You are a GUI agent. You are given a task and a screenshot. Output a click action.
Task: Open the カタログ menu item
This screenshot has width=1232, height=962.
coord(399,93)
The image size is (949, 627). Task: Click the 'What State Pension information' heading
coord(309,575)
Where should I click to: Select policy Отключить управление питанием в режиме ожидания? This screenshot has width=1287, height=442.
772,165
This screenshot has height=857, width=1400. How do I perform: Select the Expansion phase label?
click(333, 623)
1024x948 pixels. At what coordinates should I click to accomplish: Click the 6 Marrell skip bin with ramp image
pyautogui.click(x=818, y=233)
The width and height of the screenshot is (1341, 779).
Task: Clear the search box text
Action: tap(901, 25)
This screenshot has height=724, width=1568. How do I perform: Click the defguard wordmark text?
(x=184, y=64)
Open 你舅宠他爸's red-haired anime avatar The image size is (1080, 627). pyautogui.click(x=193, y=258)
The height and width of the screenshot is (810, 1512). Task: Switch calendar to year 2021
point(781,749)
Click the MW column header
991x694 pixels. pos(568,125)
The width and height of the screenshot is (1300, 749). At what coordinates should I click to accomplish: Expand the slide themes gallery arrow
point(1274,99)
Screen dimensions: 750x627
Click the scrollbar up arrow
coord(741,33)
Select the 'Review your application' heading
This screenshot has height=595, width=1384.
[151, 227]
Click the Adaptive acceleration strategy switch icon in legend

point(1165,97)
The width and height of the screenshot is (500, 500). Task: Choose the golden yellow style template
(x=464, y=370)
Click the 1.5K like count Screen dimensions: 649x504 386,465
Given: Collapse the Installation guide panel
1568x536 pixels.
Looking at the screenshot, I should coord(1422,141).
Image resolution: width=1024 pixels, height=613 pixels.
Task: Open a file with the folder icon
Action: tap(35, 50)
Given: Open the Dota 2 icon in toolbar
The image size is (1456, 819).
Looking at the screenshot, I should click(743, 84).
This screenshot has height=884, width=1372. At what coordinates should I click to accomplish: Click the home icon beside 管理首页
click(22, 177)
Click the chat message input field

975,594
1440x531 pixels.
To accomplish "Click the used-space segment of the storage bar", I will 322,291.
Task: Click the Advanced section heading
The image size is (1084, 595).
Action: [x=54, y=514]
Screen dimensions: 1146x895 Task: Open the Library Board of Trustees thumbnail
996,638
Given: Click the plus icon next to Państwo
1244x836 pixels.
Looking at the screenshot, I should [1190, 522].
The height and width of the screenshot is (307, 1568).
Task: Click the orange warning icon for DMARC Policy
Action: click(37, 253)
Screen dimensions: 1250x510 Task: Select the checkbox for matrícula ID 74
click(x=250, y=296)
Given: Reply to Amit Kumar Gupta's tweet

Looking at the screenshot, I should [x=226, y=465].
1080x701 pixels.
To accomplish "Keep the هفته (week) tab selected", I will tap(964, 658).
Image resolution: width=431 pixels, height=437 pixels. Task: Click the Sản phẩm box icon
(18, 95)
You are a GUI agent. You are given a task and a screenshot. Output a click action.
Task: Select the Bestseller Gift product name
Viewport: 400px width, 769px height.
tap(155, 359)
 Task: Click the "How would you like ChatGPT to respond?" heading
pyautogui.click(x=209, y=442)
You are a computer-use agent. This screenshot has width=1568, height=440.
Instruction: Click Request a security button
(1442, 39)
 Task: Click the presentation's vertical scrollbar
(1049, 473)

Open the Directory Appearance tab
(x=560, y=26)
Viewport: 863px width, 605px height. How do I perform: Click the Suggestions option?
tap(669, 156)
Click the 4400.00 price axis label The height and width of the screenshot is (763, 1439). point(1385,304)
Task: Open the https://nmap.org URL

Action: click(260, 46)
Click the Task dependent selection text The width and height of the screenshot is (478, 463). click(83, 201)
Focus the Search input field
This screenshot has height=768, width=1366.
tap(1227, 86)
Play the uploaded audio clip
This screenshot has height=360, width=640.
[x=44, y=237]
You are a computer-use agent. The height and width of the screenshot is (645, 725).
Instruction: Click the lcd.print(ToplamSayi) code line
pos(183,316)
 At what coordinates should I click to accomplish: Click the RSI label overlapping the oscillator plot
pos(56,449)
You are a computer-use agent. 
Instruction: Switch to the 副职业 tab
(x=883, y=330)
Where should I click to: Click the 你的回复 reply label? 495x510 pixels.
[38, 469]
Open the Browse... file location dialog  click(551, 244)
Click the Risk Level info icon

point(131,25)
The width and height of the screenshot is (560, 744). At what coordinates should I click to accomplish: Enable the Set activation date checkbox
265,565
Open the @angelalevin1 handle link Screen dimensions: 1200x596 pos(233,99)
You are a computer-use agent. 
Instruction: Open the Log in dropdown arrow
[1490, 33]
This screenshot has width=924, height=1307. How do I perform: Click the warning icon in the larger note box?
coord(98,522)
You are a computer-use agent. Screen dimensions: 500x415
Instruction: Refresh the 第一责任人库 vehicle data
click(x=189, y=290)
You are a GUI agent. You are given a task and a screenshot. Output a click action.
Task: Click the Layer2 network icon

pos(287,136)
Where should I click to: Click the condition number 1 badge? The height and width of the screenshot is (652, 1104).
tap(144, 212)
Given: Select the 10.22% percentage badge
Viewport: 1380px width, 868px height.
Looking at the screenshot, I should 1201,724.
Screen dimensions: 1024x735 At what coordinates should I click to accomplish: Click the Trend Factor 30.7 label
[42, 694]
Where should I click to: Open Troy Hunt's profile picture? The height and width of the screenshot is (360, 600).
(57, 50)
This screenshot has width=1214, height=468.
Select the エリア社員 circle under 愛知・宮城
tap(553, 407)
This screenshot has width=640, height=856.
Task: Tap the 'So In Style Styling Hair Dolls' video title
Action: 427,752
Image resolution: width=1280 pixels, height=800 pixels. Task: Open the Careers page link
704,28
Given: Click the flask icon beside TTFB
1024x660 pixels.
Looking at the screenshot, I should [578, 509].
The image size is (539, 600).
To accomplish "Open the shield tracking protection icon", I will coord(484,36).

PROBLEM TO WORK ON → All of the material is to be duplicated exactly.

ANSWER BOX →
You are a GUI agent. You are given a task and a screenshot. Output a click action.
Task: Open the カタログ menu item
This screenshot has width=1232, height=962.
coord(399,93)
The image size is (949, 627). Task: Click the 'What State Pension information' heading
coord(309,575)
Where should I click to: Select policy Отключить управление питанием в режиме ожидания? This screenshot has width=1287, height=442.
772,165
This screenshot has height=857, width=1400. How do I perform: Select the Expansion phase label?
click(333, 623)
1024x948 pixels. At what coordinates should I click to accomplish: Click the 6 Marrell skip bin with ramp image
pyautogui.click(x=818, y=233)
The width and height of the screenshot is (1341, 779).
Task: Clear the search box text
Action: tap(901, 25)
This screenshot has height=724, width=1568. How do I perform: Click the defguard wordmark text?
(x=184, y=64)
Open 你舅宠他爸's red-haired anime avatar The image size is (1080, 627). pyautogui.click(x=193, y=258)
The height and width of the screenshot is (810, 1512). Task: Switch calendar to year 2021
point(781,749)
Click the MW column header
991x694 pixels. pos(568,125)
The width and height of the screenshot is (1300, 749). At what coordinates should I click to accomplish: Expand the slide themes gallery arrow
point(1274,99)
Screen dimensions: 750x627
Click the scrollbar up arrow
coord(741,33)
Select the 'Review your application' heading
This screenshot has height=595, width=1384.
[151, 227]
Click the Adaptive acceleration strategy switch icon in legend

point(1165,97)
The width and height of the screenshot is (500, 500). Task: Choose the golden yellow style template
(x=464, y=370)
Click the 1.5K like count Screen dimensions: 649x504 386,465
Given: Collapse the Installation guide panel
1568x536 pixels.
Looking at the screenshot, I should coord(1422,141).
Image resolution: width=1024 pixels, height=613 pixels.
Task: Open a file with the folder icon
Action: tap(35, 50)
Given: Open the Dota 2 icon in toolbar
The image size is (1456, 819).
Looking at the screenshot, I should click(743, 84).
This screenshot has height=884, width=1372. At what coordinates should I click to accomplish: Click the home icon beside 管理首页
click(22, 177)
Click the chat message input field

975,594
1440x531 pixels.
To accomplish "Click the used-space segment of the storage bar", I will 322,291.
Task: Click the Advanced section heading
The image size is (1084, 595).
Action: [x=54, y=514]
Screen dimensions: 1146x895 Task: Open the Library Board of Trustees thumbnail
996,638
Given: Click the plus icon next to Państwo
1244x836 pixels.
Looking at the screenshot, I should [1190, 522].
The height and width of the screenshot is (307, 1568).
Task: Click the orange warning icon for DMARC Policy
Action: click(37, 253)
Screen dimensions: 1250x510 Task: Select the checkbox for matrícula ID 74
click(x=250, y=296)
Given: Reply to Amit Kumar Gupta's tweet

Looking at the screenshot, I should [x=226, y=465].
1080x701 pixels.
To accomplish "Keep the هفته (week) tab selected", I will tap(964, 658).
Image resolution: width=431 pixels, height=437 pixels. Task: Click the Sản phẩm box icon
(18, 95)
You are a GUI agent. You are given a task and a screenshot. Output a click action.
Task: Select the Bestseller Gift product name
Viewport: 400px width, 769px height.
tap(155, 359)
 Task: Click the "How would you like ChatGPT to respond?" heading
pyautogui.click(x=209, y=442)
You are a computer-use agent. This screenshot has width=1568, height=440.
Instruction: Click Request a security button
(1442, 39)
 Task: Click the presentation's vertical scrollbar
(1049, 473)

Open the Directory Appearance tab
(x=560, y=26)
Viewport: 863px width, 605px height. How do I perform: Click the Suggestions option?
tap(669, 156)
Click the 4400.00 price axis label The height and width of the screenshot is (763, 1439). point(1385,304)
Task: Open the https://nmap.org URL

Action: click(260, 46)
Click the Task dependent selection text The width and height of the screenshot is (478, 463). click(83, 201)
Focus the Search input field
This screenshot has height=768, width=1366.
tap(1227, 86)
Play the uploaded audio clip
This screenshot has height=360, width=640.
[x=44, y=237]
You are a computer-use agent. The height and width of the screenshot is (645, 725).
Instruction: Click the lcd.print(ToplamSayi) code line
pos(183,316)
 At what coordinates should I click to accomplish: Click the RSI label overlapping the oscillator plot
pos(56,449)
You are a computer-use agent. 
Instruction: Switch to the 副职业 tab
(x=883, y=330)
Where should I click to: Click the 你的回复 reply label? 495x510 pixels.
[38, 469]
Open the Browse... file location dialog  click(551, 244)
Click the Risk Level info icon

point(131,25)
The width and height of the screenshot is (560, 744). At what coordinates should I click to accomplish: Enable the Set activation date checkbox
265,565
Open the @angelalevin1 handle link Screen dimensions: 1200x596 pos(233,99)
You are a computer-use agent. 
Instruction: Open the Log in dropdown arrow
[1490, 33]
This screenshot has width=924, height=1307. How do I perform: Click the warning icon in the larger note box?
coord(98,522)
You are a computer-use agent. Screen dimensions: 500x415
Instruction: Refresh the 第一责任人库 vehicle data
click(x=189, y=290)
You are a GUI agent. You are given a task and a screenshot. Output a click action.
Task: Click the Layer2 network icon

pos(287,136)
Where should I click to: Click the condition number 1 badge? The height and width of the screenshot is (652, 1104).
tap(144, 212)
Given: Select the 10.22% percentage badge
Viewport: 1380px width, 868px height.
Looking at the screenshot, I should 1201,724.
Screen dimensions: 1024x735 At what coordinates should I click to accomplish: Click the Trend Factor 30.7 label
[42, 694]
Where should I click to: Open Troy Hunt's profile picture? The height and width of the screenshot is (360, 600).
(57, 50)
This screenshot has width=1214, height=468.
Select the エリア社員 circle under 愛知・宮城
tap(553, 407)
This screenshot has width=640, height=856.
Task: Tap the 'So In Style Styling Hair Dolls' video title
Action: 427,752
Image resolution: width=1280 pixels, height=800 pixels. Task: Open the Careers page link
704,28
Given: Click the flask icon beside TTFB
1024x660 pixels.
Looking at the screenshot, I should [578, 509].
The image size is (539, 600).
To accomplish "Open the shield tracking protection icon", I will coord(484,36).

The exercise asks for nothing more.